Working Paper

Direct and Indirect Taxation when Households Differ in Market and Non-market Abilities

Alessandro Balestrino, Alessandro Cigno, Anna Pettini
CESifo, Munich, 1999

CES Working Paper No. 181

How are optimal taxation rules affected when households differ in their non-market, as well as in their market skills? Where income taxation is concerned, the policy prescription applying in the case where households are differentiated only by wage rate (namely, that high-wage households should be taxed more than low-wage households, but that marginal income tax rate on the former should be zero) may be reversed when there are also differences in household production skills. Such a reversal is not very likely, however, because there are efficiency gains in subsidizing households with a comparative advantage in non-market activities. Indeed, simulations with a wide range of parameter values show that redistribution is always in favour of low-wage households, and that the amount redistributed increases with the non-market skills of the latter.

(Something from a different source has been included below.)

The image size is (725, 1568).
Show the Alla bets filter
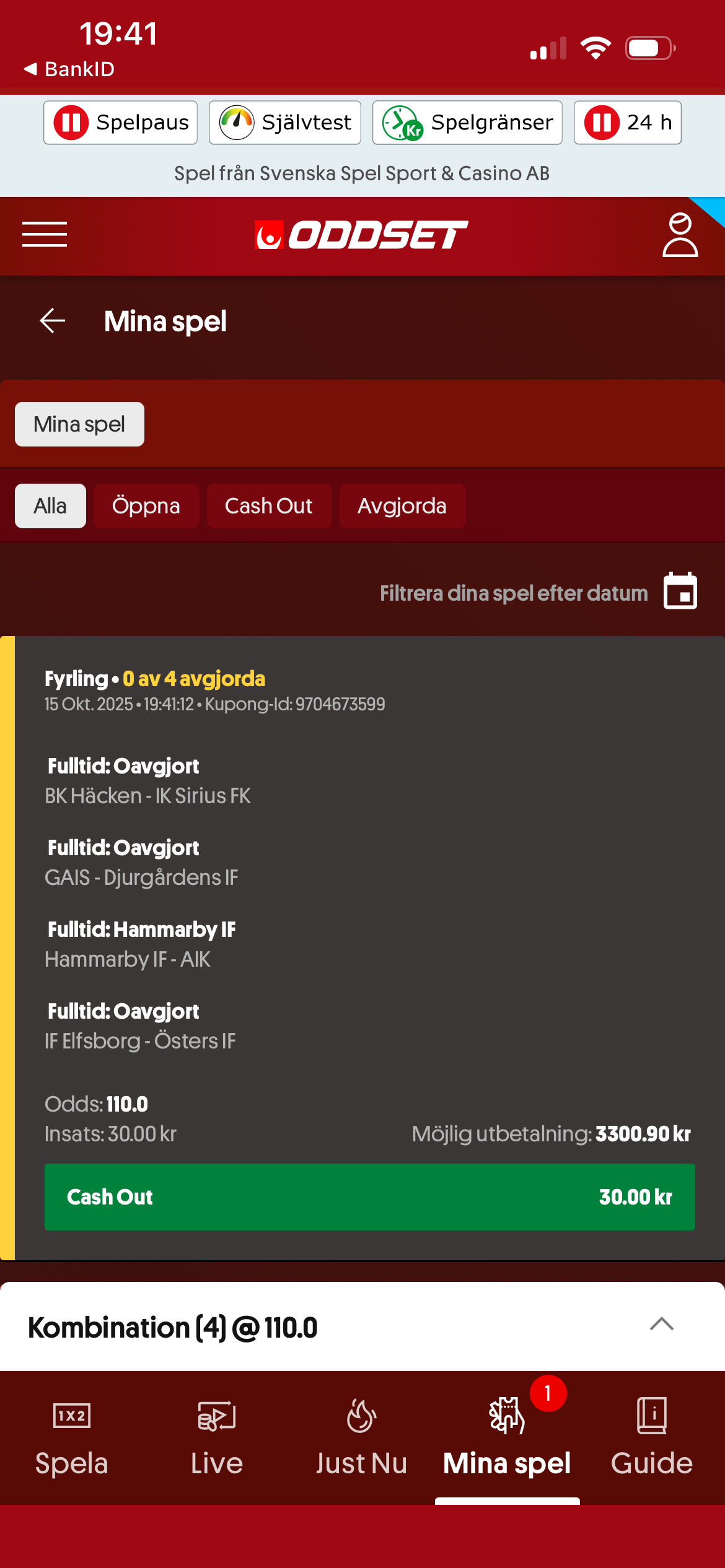tap(50, 506)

If households differ in both market and non-market skills, we also find that the introduction of indirect taxation alongside income taxation my be welfare-improving, because it helps relax the incentive constraint, even when the utility function is separable in labour. This contradicts the Atkinson-Stiglitz theorem. The shift from direct to indirect taxation/subsidization allows the optimal marginal rate of income tax on potential mimickers to be different from zero. This is confirmed by simulation experiments.